**Your instructions:**
Print, exactly and without pictures, the lines from the one where "Screen dimensions: 1366x768" appears down to the end of the entries.

**Extracted entries:**
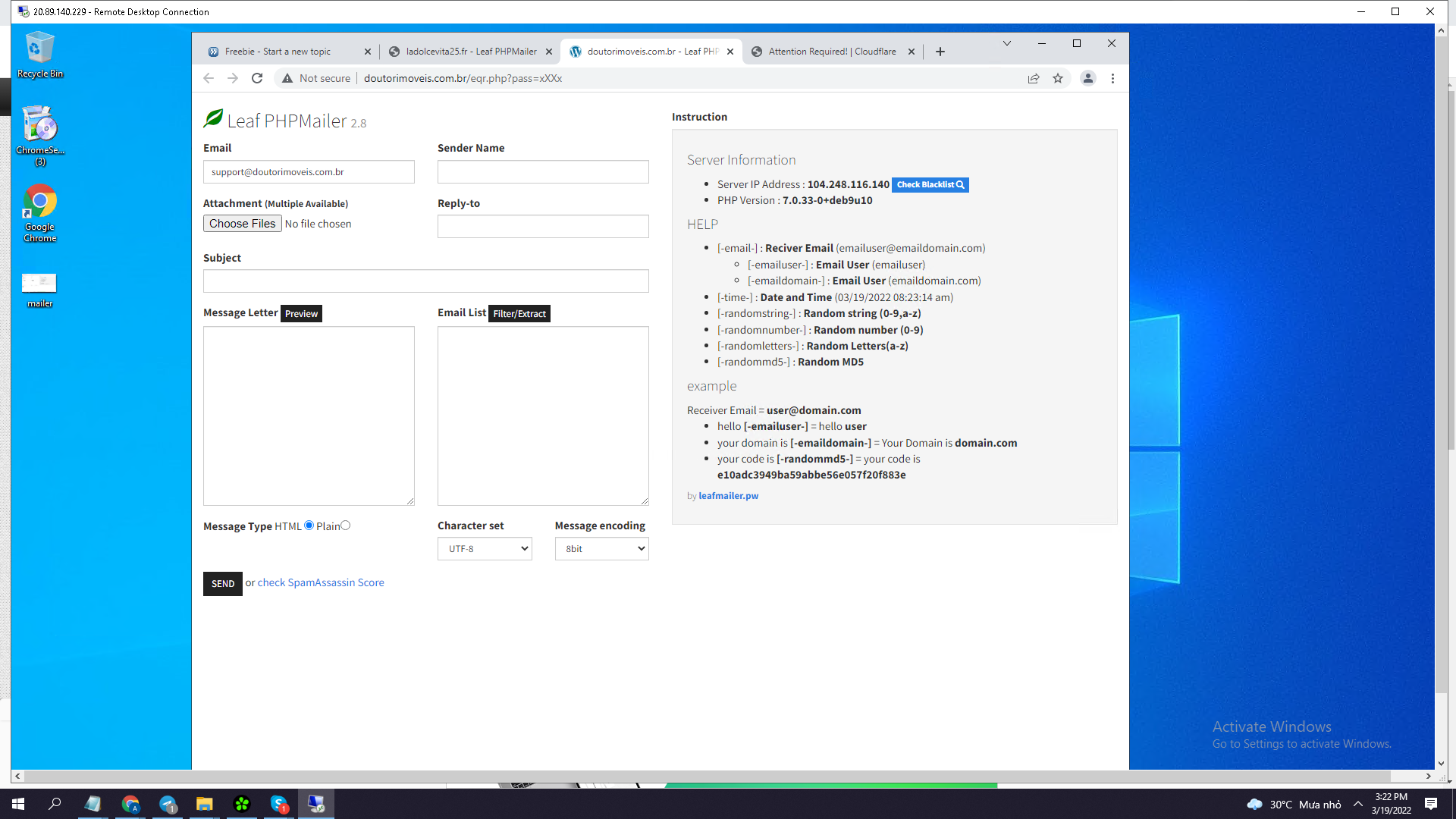Click the Check Blacklist icon button
Viewport: 1456px width, 819px height.
tap(929, 184)
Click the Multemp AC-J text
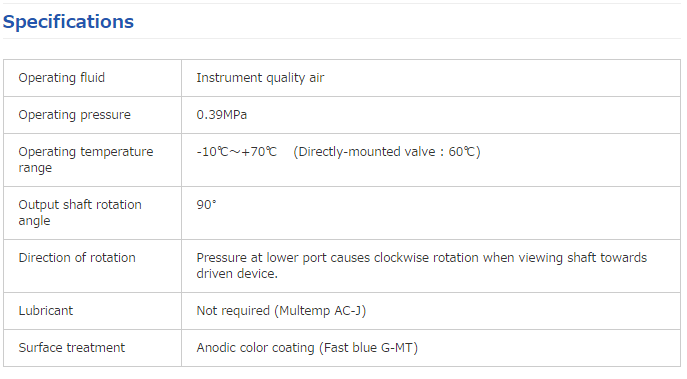 (320, 311)
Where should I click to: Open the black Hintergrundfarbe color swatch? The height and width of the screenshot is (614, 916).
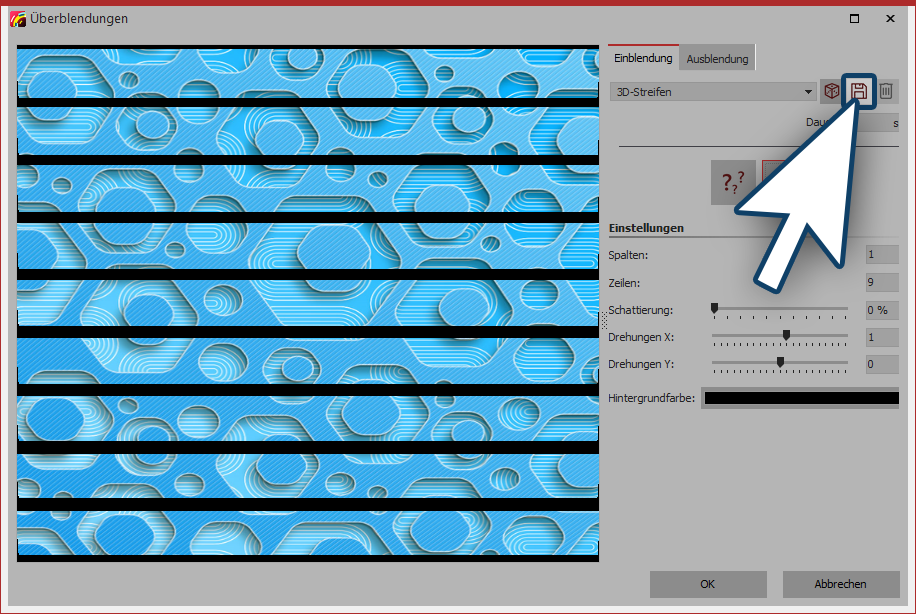801,398
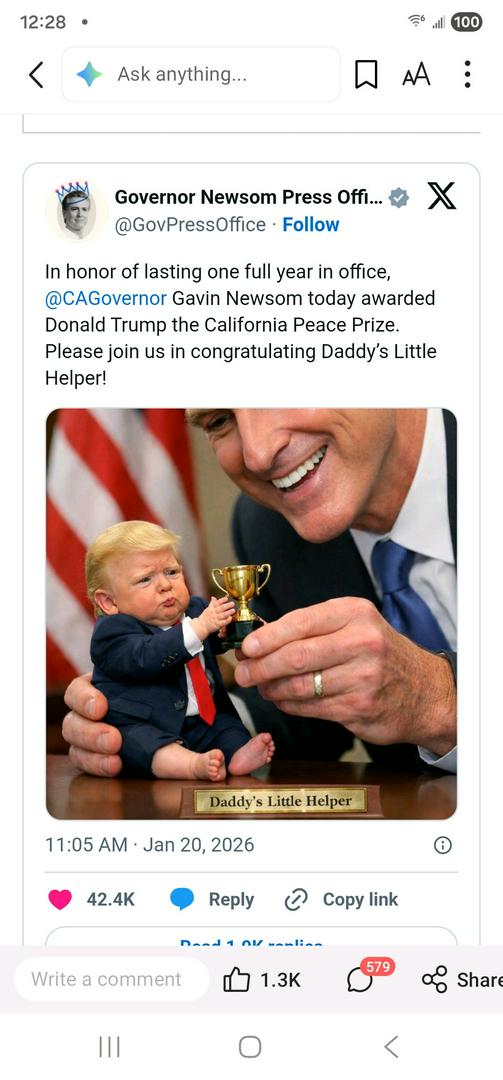Viewport: 503px width, 1080px height.
Task: Click the Follow link
Action: [x=311, y=225]
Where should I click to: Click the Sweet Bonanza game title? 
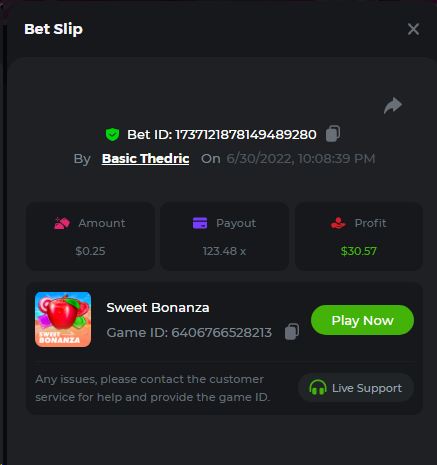(x=158, y=308)
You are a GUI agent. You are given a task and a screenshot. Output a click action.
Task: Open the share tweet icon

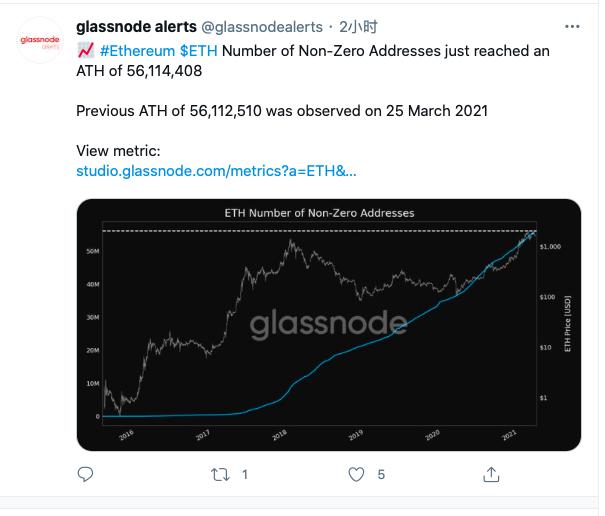click(491, 474)
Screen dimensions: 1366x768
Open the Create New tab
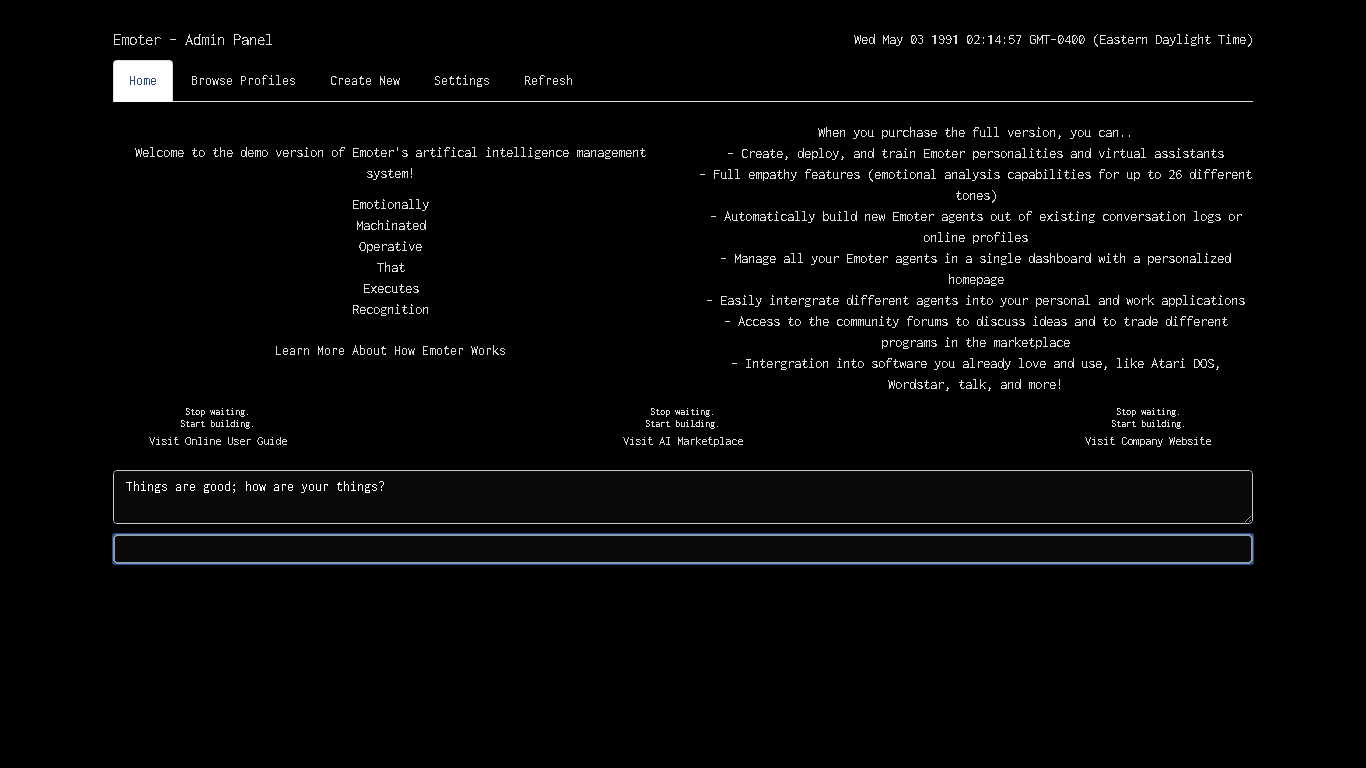[x=365, y=80]
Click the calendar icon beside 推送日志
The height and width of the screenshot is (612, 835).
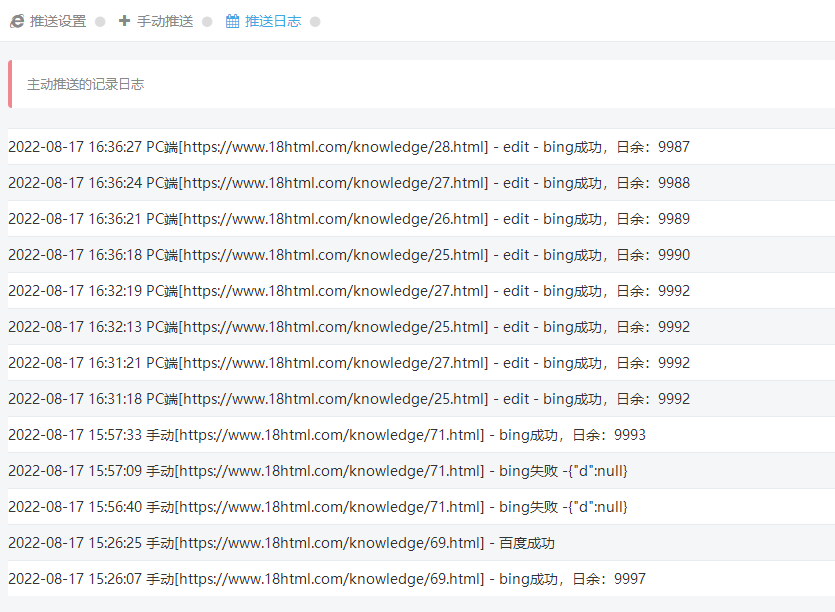tap(232, 21)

**Solved problem:**
Screen dimensions: 1366x768
Open the Create New tab
[x=365, y=80]
Click the calendar icon beside 推送日志
The height and width of the screenshot is (612, 835).
tap(232, 21)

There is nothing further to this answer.